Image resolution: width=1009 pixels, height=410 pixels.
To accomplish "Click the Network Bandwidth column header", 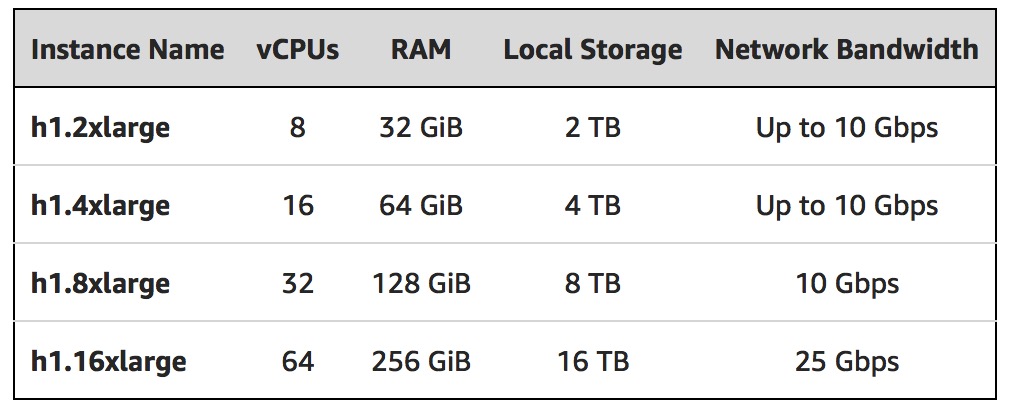I will point(847,50).
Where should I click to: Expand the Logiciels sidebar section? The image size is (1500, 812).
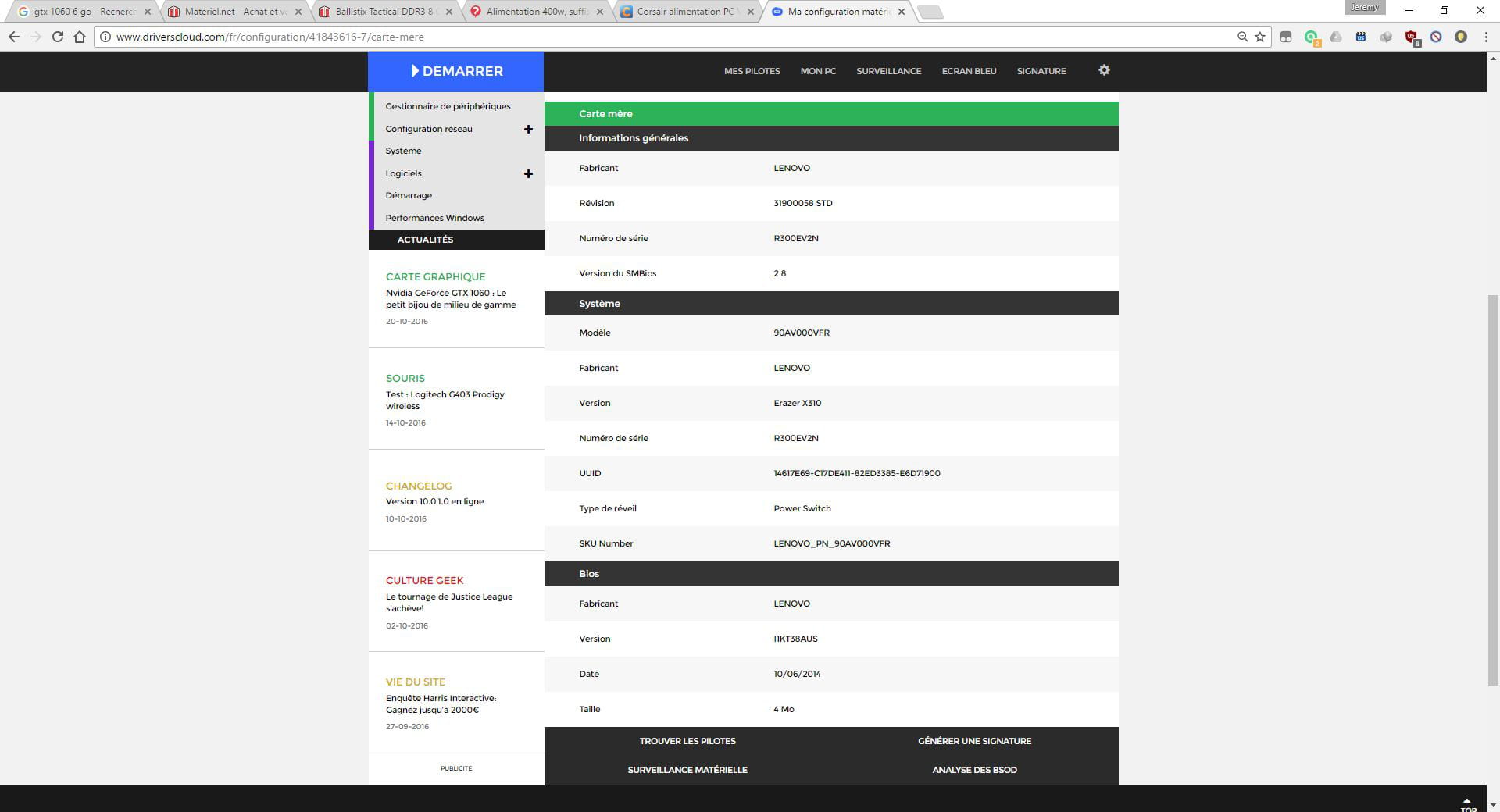point(528,173)
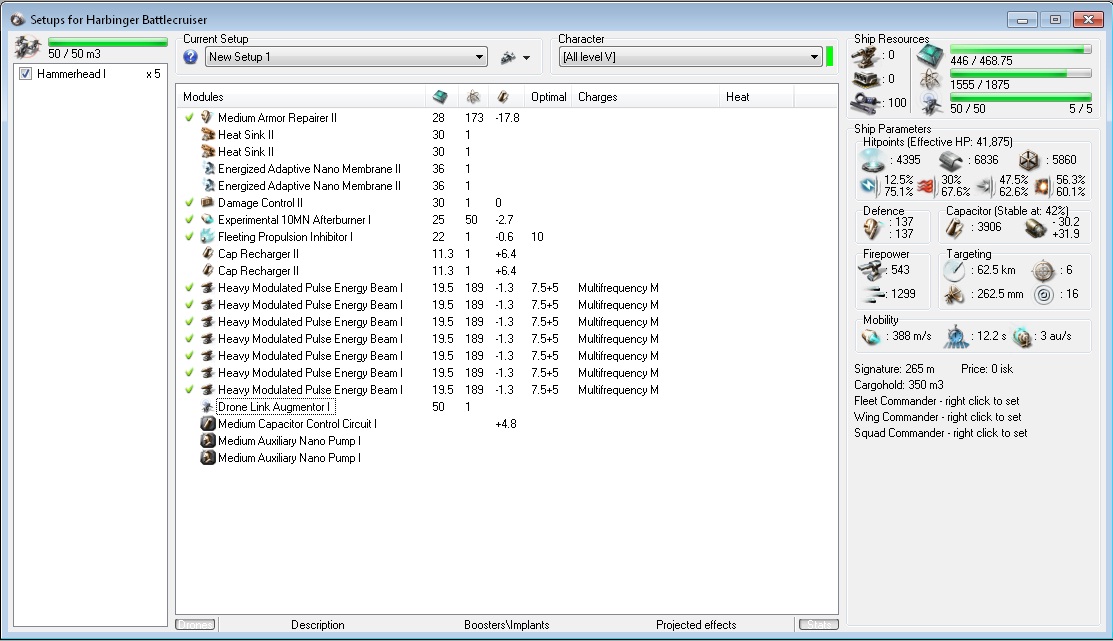Click the Medium Capacitor Control Circuit I icon
The width and height of the screenshot is (1113, 641).
[x=207, y=424]
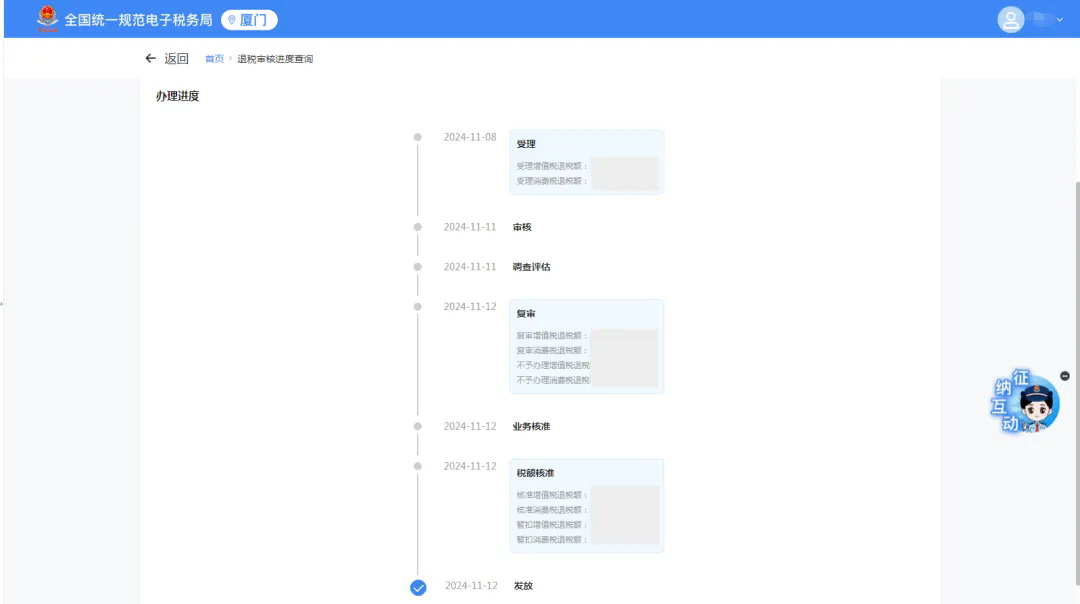1080x604 pixels.
Task: Select the 审核 step timeline dot
Action: coord(418,227)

-- -- --

| EXERCISE REQUIREMENTS |
Restate exactly, and only, the lines from the one that holds "Where should I" down to the last line of the material above. Omit the pictures.

| ANSWER TO THIS EXERCISE |
Where should I click to: Expand the Logiciels sidebar section? The image size is (1500, 812).
point(528,173)
Click the Medium Capacitor Control Circuit I icon
The width and height of the screenshot is (1113, 641).
[x=207, y=424]
1080x604 pixels.
Task: Select the 审核 step timeline dot
Action: coord(418,227)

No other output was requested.